72.1 Provence myth: deliberately or not, LZ is being
somewhat loose here; Roger Caillois’ essay on the
mantis (see 66.17) mentions various French folklore
about the insect, much but not necessarily all from the southern or Languedoc region. Caillois remarks: “In more general terms, it seems that we
must agree with the opinion of De Bomare, who writes
that in all Provence, the mantis is regarded as sacred and that people avoid
causing it the slightest harm” (trans. Michael Syrotinski).
72.2 Melanesian
self-extinction myth: again LZ is not recalling or replicating accurately;
as the quotation at 66.21 indicates, this is an African myth.
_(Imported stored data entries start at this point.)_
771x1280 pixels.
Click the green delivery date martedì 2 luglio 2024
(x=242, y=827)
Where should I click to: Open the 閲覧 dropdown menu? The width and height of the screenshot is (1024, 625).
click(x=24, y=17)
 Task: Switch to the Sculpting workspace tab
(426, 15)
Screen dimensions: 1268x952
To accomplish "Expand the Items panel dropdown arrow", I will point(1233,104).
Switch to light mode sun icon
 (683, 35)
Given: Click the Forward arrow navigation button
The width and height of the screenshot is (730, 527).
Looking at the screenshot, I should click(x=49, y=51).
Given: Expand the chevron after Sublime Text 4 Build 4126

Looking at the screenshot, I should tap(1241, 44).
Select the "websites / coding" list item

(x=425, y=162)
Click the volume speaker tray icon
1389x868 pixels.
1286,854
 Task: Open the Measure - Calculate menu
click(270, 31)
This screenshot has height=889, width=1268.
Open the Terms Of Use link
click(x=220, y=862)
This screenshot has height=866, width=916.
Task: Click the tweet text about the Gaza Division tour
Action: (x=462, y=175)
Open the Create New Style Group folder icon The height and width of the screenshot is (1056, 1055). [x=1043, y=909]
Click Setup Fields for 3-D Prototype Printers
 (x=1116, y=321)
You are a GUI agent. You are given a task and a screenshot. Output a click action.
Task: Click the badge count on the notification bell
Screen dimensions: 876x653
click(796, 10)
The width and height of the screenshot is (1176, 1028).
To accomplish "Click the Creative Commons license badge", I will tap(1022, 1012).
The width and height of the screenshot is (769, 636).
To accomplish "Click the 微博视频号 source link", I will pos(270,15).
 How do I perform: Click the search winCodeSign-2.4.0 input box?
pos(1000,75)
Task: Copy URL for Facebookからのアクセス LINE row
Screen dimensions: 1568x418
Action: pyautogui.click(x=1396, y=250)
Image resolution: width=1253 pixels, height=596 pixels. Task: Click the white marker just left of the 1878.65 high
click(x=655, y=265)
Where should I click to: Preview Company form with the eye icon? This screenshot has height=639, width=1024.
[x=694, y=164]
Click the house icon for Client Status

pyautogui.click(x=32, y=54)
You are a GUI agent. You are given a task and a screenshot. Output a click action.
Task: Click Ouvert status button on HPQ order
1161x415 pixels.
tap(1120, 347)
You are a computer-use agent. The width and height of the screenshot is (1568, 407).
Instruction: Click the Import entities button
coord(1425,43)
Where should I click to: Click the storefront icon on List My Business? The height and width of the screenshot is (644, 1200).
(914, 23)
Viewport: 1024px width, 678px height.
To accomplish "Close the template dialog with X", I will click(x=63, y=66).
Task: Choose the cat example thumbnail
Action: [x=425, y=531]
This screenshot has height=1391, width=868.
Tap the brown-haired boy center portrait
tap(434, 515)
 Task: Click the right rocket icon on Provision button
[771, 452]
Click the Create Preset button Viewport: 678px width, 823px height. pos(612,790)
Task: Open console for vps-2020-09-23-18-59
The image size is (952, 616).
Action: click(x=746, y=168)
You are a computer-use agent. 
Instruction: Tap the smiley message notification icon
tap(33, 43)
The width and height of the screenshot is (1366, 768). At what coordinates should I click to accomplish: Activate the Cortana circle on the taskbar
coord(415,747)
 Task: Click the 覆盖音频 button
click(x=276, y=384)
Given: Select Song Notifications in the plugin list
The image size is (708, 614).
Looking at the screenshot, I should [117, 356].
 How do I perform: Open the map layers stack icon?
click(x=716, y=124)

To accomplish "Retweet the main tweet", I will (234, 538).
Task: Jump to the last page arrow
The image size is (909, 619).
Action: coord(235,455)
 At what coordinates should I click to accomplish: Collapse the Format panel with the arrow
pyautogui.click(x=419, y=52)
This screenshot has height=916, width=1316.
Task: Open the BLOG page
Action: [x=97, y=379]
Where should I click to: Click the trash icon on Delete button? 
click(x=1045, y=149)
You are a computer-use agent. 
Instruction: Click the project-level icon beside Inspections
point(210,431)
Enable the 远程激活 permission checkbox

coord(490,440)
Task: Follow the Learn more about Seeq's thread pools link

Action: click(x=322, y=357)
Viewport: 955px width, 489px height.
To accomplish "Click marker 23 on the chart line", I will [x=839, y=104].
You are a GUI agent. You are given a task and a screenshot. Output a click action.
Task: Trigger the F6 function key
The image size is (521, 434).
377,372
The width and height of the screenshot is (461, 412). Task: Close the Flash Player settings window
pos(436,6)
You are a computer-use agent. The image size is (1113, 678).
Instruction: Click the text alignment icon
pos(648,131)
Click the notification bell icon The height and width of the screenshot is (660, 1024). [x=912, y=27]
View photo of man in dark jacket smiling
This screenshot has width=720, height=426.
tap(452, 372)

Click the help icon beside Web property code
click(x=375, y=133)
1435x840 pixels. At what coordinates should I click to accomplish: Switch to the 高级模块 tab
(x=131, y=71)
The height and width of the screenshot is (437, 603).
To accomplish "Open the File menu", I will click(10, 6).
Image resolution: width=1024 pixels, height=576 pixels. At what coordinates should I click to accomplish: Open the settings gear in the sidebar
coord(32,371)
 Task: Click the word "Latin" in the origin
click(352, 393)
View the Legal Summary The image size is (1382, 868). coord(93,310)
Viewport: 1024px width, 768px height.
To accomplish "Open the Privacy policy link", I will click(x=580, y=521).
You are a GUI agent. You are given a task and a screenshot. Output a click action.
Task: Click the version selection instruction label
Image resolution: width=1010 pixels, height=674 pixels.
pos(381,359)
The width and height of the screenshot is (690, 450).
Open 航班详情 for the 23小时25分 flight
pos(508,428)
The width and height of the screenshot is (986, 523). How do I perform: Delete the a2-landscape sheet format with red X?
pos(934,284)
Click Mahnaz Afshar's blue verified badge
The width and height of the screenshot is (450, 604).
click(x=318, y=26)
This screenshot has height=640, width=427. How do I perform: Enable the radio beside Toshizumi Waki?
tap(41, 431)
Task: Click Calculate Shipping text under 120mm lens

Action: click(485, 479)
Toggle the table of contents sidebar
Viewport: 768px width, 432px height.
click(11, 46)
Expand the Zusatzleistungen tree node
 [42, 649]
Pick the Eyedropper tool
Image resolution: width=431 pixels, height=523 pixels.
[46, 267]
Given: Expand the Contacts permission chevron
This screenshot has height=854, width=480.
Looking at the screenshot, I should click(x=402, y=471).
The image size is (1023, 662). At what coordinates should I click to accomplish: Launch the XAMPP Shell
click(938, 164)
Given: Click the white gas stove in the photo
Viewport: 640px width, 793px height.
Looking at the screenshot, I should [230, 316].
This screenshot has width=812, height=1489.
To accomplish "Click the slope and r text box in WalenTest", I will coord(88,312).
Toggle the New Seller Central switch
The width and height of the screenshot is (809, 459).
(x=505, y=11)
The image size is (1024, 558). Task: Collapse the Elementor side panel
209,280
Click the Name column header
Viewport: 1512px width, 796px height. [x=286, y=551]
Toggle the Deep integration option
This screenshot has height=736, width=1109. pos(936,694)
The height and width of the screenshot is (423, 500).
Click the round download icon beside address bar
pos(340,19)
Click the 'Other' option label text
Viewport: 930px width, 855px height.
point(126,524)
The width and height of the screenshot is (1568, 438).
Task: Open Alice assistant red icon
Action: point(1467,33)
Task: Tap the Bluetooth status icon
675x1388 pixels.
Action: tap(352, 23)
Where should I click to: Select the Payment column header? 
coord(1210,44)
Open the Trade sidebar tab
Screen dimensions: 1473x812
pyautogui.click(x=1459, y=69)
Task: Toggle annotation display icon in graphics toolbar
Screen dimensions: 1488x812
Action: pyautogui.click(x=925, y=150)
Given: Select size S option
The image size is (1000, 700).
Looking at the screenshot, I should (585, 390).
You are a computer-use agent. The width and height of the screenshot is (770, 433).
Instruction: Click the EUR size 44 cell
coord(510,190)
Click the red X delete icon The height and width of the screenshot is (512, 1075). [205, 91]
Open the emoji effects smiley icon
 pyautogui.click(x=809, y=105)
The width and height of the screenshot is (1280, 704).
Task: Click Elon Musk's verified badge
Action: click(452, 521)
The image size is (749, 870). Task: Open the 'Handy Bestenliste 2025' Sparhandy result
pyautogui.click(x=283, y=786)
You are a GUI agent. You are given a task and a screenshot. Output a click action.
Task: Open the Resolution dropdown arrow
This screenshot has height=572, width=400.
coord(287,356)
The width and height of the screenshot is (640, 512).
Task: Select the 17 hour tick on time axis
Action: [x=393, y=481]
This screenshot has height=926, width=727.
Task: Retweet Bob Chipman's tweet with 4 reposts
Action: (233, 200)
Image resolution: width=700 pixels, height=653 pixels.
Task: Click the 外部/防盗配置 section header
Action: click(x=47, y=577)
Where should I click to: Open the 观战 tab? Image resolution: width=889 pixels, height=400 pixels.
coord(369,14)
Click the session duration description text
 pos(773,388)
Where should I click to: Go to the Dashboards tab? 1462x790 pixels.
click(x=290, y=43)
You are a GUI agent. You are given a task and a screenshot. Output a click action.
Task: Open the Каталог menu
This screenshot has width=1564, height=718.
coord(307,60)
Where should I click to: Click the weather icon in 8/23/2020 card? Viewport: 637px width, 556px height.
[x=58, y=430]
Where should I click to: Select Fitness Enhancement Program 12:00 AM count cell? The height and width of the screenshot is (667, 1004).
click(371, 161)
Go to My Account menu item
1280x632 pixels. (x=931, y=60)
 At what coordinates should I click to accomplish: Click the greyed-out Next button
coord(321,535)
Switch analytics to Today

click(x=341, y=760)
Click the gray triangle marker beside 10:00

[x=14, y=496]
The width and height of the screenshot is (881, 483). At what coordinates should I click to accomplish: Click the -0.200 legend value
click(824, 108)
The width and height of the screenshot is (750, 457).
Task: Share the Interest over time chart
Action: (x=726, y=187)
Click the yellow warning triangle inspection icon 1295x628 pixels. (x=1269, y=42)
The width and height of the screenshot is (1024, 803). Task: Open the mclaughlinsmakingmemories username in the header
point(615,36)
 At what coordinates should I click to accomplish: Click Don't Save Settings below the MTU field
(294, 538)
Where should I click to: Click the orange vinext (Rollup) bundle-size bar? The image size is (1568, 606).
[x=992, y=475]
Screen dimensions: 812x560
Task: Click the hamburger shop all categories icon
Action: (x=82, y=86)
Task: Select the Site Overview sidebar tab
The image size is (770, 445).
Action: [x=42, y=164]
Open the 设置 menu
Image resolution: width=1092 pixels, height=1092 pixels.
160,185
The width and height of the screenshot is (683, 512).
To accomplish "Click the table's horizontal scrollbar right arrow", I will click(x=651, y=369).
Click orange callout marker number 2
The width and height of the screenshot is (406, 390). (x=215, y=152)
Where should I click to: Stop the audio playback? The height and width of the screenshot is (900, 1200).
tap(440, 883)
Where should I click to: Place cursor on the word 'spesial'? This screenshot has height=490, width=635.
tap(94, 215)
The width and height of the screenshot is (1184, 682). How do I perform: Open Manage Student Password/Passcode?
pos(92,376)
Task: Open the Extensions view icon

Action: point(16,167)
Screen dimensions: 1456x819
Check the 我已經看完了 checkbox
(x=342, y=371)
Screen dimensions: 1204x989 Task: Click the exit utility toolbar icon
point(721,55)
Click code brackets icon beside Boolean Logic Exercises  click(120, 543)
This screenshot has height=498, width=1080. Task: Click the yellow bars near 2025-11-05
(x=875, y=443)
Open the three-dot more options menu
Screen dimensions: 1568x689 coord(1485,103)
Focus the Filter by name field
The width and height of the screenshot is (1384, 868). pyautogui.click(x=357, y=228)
It is possible LZ
is working from confusing notes, since the preceding paragraph of Callois’ essay does mention mantis related facts from Melanesia.
72.3 airships: airships
or zeppelins were much in the news in the early 1930s; one of the more famous
disasters was the crash of the U.S.S.
Akron in April 1933, although the most spectacular, the Hindenburg, would not happen until 1937.
72.4 creation myth (Melanesia)…: ditto note at 72.2.
72.32 jelly for the Pope:
perhaps alludes to the Concordat signed in June 1933 between Pope Pius XI and
Hitler’s government, as well as other acts perceived as appeasing the fascist
powers.
72.33 la mia nemica, Madonna la pieta…:
from Dante, La Vita Nuova,
the sonnet in Chap. XIII, with translation by Okey
immediately following.
73.4 La calcina
pietra…: from Dante’s sestina (see introductory
note to “Mantis”), which is one of a number of poems addressed to a lady named Pietra (stone).
73.9 com’huom pietra sott’ erba…: the final phrase
from Dante’s sestina, with Wicksteed’s translation.